Provided records:
______________________________

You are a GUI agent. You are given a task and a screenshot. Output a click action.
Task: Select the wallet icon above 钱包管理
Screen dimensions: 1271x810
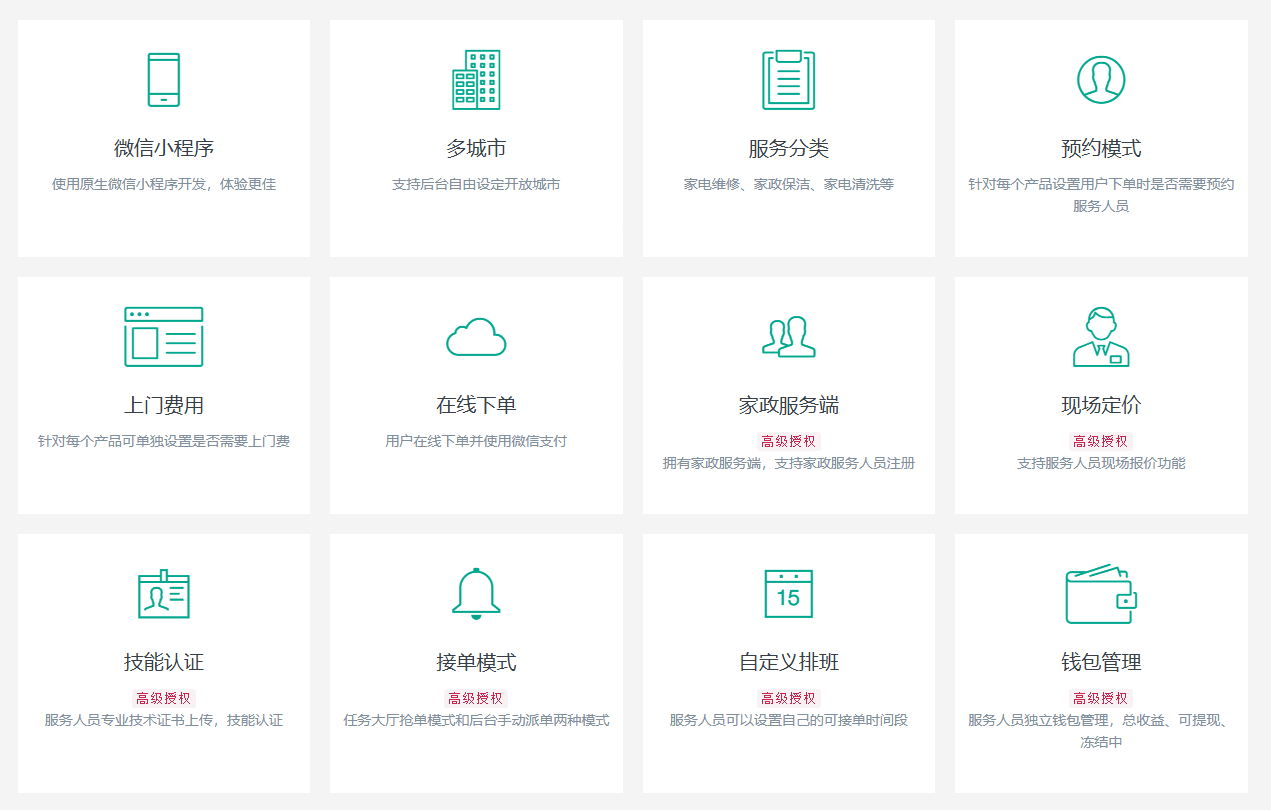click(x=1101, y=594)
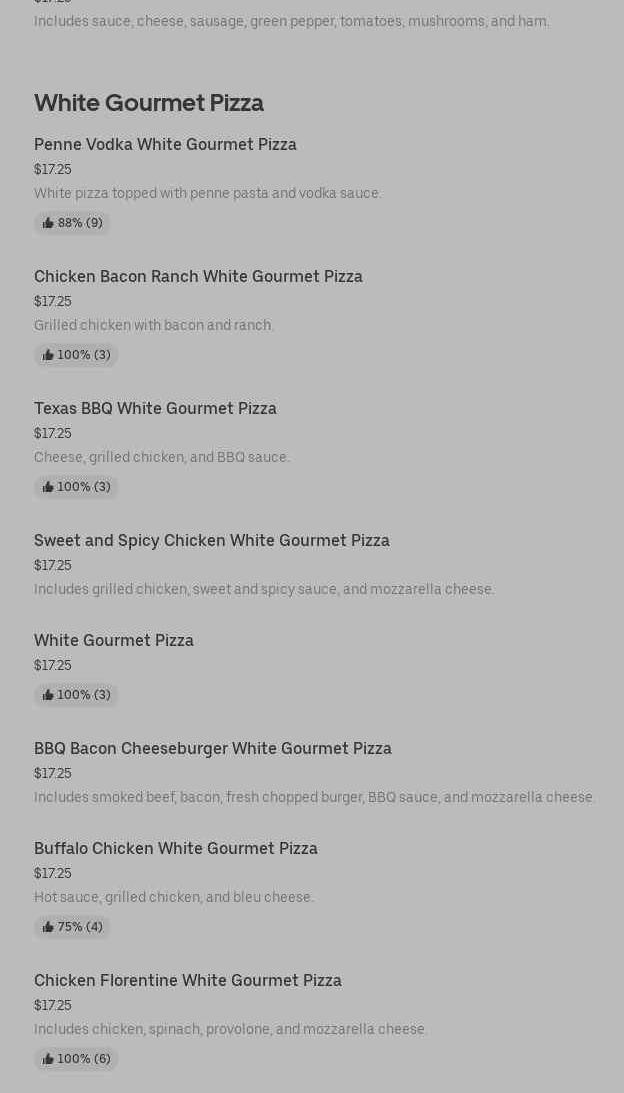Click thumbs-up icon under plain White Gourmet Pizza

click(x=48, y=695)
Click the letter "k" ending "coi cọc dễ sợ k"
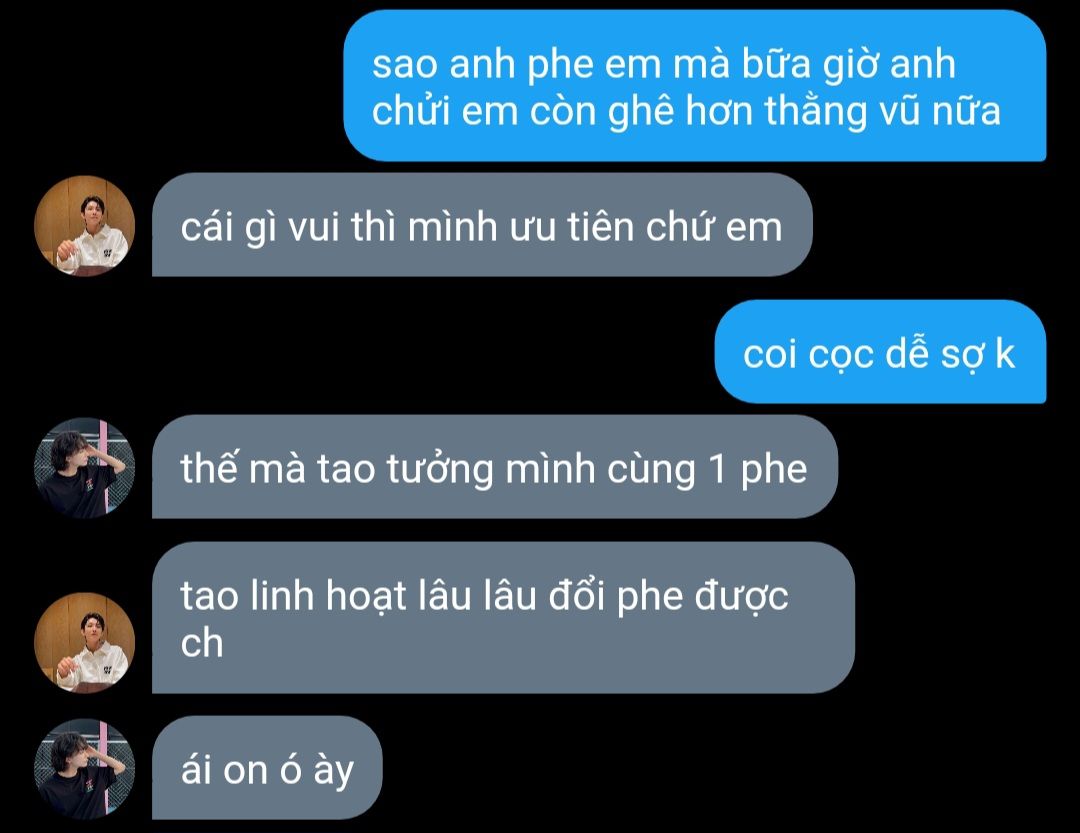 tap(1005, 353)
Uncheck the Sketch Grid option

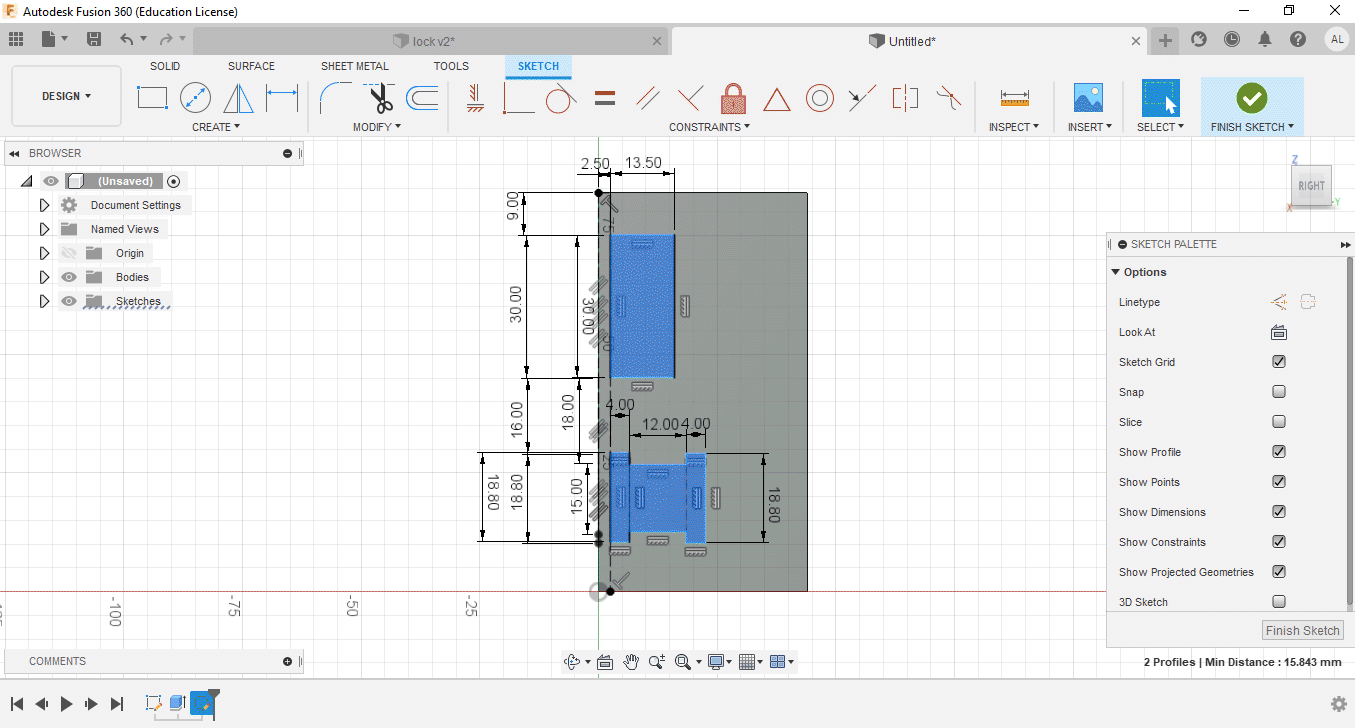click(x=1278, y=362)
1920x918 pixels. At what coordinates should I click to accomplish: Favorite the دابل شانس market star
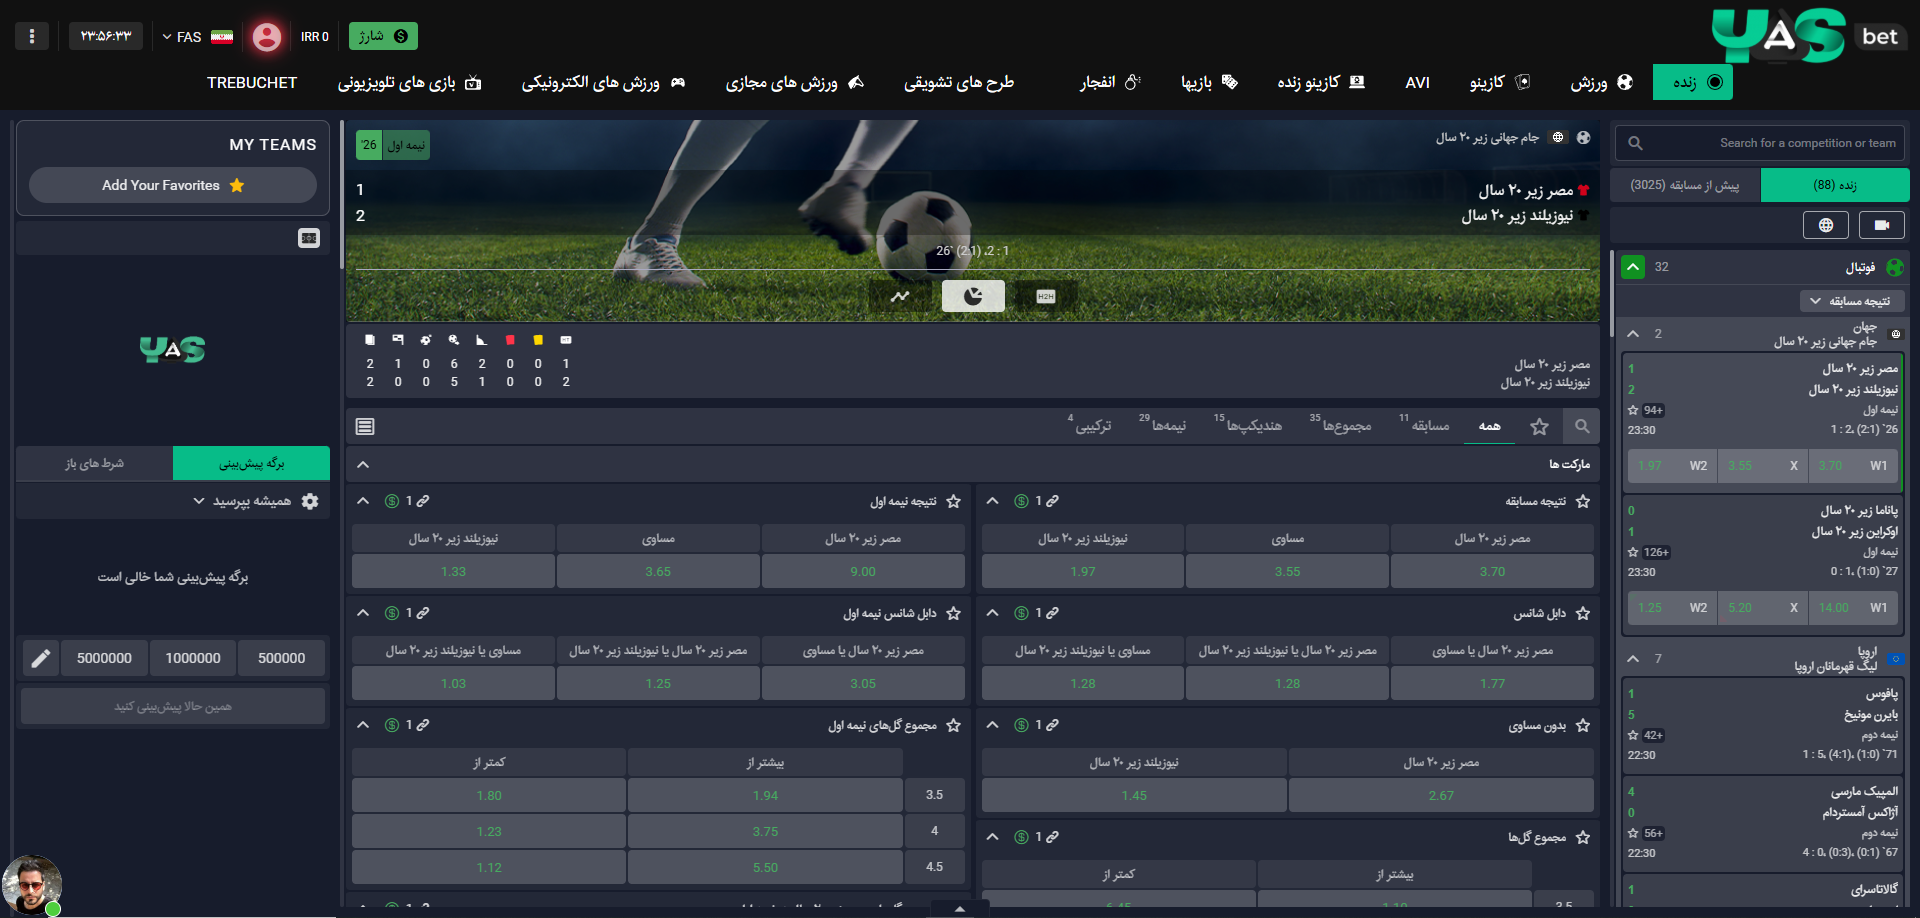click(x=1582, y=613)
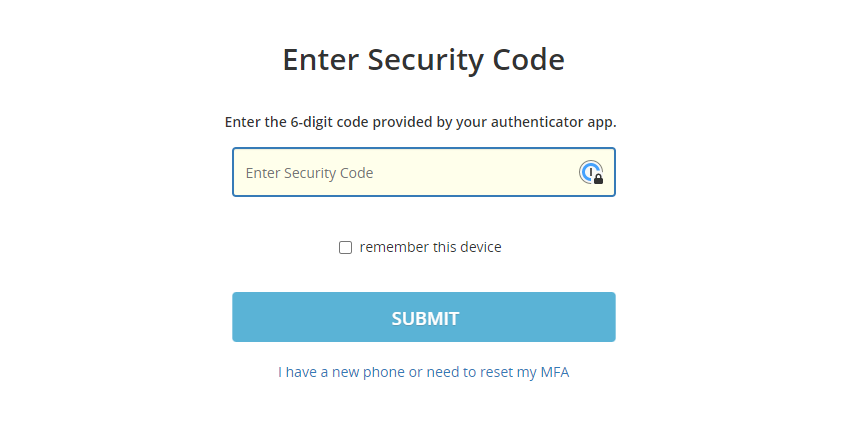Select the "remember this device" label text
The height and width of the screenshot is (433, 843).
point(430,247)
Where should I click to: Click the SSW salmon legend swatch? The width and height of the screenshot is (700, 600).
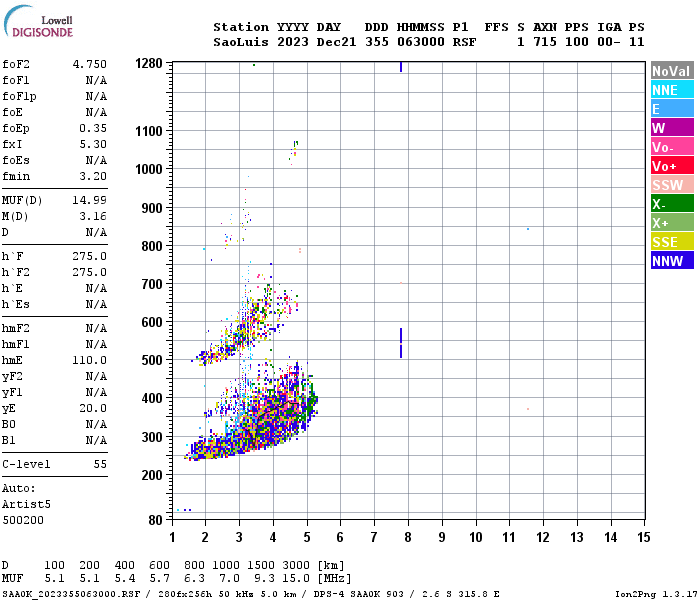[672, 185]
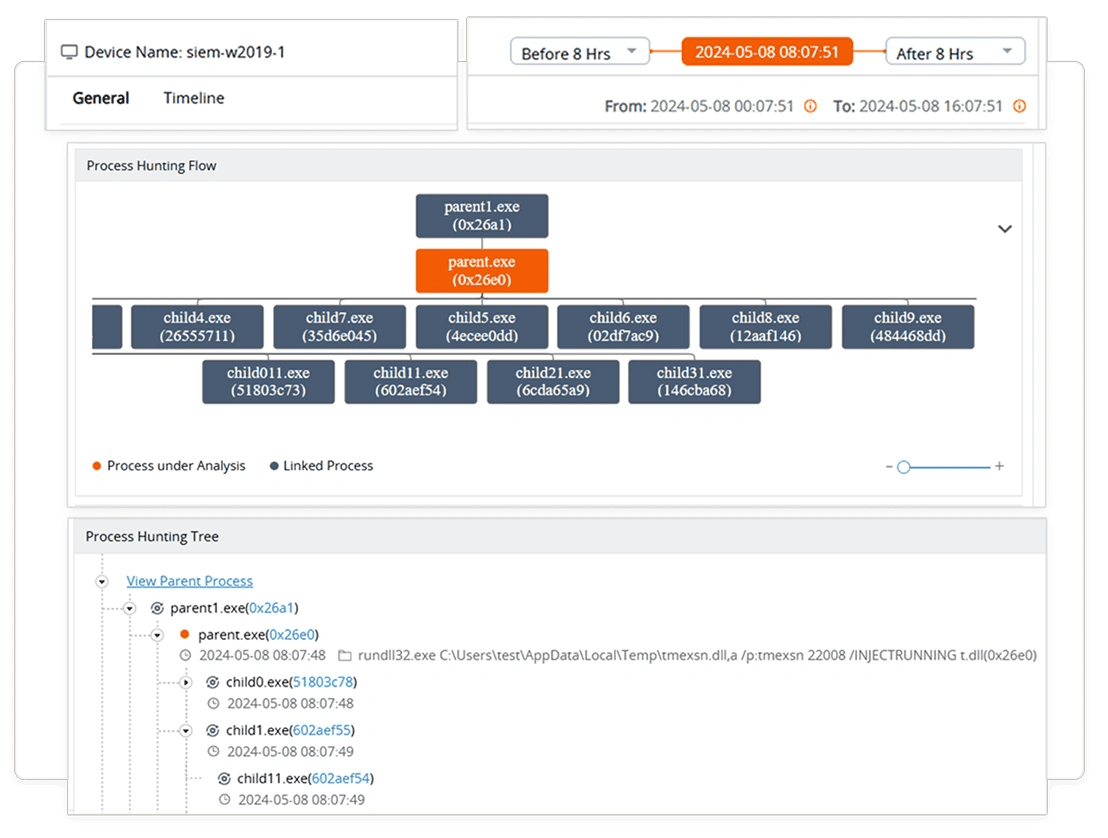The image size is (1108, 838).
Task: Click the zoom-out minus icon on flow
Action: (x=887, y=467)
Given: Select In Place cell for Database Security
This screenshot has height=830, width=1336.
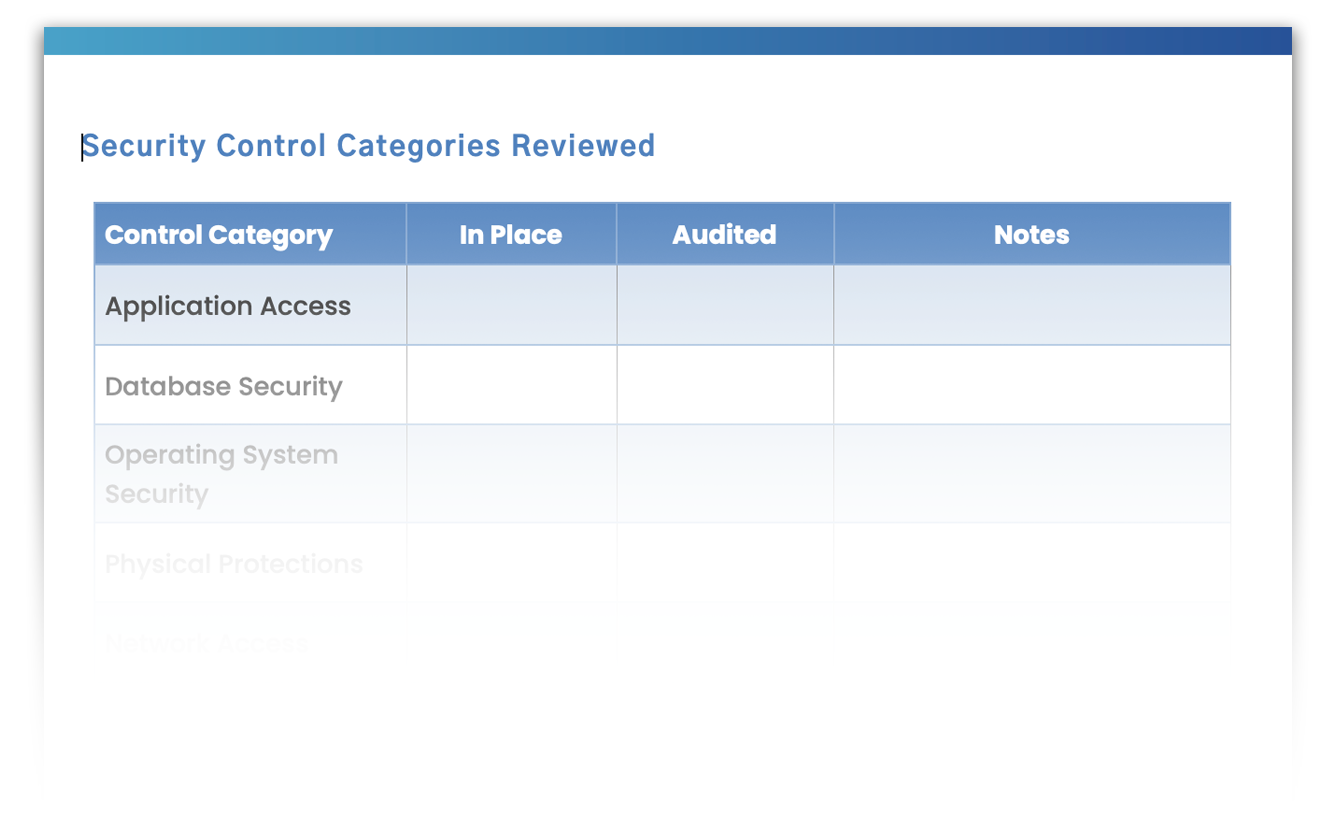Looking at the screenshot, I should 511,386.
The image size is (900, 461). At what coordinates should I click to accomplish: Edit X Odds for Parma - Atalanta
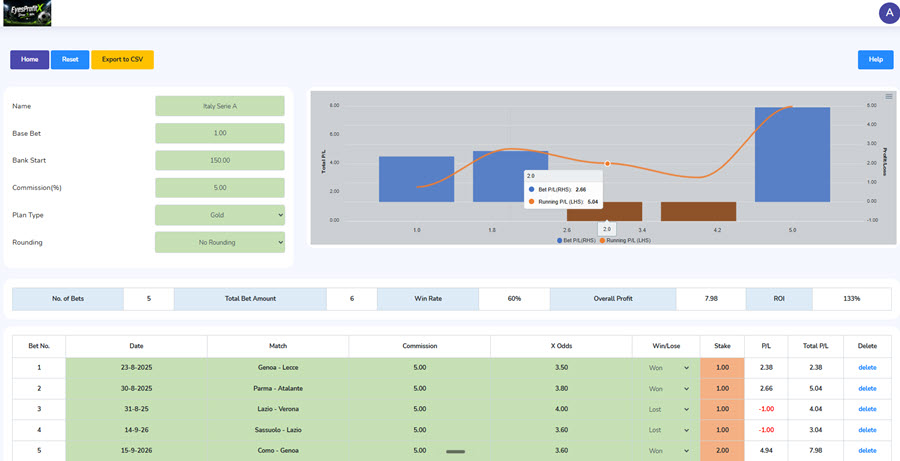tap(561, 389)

______________________________

Exercise: Return the records above exactly as written, but without any of the pictures.

Result:
You are a GUI agent. You are given a task and a screenshot. Output a click action.
Task: Select the wallet icon above 钱包管理
Screen dimensions: 1271x810
click(x=1101, y=594)
Click thumbs-up icon under plain White Gourmet Pizza

click(x=48, y=695)
Click the letter "k" ending "coi cọc dễ sợ k"
 tap(1005, 353)
Uncheck the Sketch Grid option

click(x=1278, y=362)
1920x918 pixels. At what coordinates should I click to accomplish: Favorite the دابل شانس market star
click(x=1582, y=613)
Select the "remember this device" label text
The height and width of the screenshot is (433, 843).
point(430,247)
Where should I click to: Click the SSW salmon legend swatch? The width and height of the screenshot is (700, 600).
[672, 185]
The image size is (1108, 838).
Task: Click the zoom-out minus icon on flow
Action: (x=887, y=467)
Given: Select In Place cell for Database Security
This screenshot has height=830, width=1336.
Looking at the screenshot, I should 511,386.
The image size is (900, 461). At what coordinates should I click to accomplish: Edit X Odds for Parma - Atalanta
tap(561, 389)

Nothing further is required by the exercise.